═══ Records for this task ═══

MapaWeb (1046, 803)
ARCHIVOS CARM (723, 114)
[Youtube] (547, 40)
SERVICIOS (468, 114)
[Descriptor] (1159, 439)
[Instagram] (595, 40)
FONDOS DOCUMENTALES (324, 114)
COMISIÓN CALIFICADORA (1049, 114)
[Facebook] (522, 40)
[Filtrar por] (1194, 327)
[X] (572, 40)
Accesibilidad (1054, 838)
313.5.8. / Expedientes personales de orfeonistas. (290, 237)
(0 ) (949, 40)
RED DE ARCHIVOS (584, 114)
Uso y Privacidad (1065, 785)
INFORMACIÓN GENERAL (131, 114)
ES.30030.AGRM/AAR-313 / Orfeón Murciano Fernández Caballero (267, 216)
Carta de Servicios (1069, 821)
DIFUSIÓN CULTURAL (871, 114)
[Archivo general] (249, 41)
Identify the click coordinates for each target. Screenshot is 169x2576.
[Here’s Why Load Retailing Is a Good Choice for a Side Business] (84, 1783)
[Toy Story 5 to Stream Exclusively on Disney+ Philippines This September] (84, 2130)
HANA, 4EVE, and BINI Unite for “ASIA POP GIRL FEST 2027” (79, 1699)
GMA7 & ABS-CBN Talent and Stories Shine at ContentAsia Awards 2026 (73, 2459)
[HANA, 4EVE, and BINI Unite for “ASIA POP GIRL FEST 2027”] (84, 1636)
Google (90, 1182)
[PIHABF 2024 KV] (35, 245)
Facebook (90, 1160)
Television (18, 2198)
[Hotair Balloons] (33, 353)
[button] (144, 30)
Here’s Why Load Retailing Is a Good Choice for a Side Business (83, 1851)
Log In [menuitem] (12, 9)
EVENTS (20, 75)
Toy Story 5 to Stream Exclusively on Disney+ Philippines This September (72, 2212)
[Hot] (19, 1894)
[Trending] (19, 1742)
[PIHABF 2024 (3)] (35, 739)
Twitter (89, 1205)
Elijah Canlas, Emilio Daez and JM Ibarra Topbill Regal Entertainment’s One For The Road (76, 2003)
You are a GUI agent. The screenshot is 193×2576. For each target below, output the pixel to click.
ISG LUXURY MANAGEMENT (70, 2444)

═══

* _Exercise brief_:
How many of the rows above contain the string "HANA"? Reply with the number alone.

* _Correct response_:
2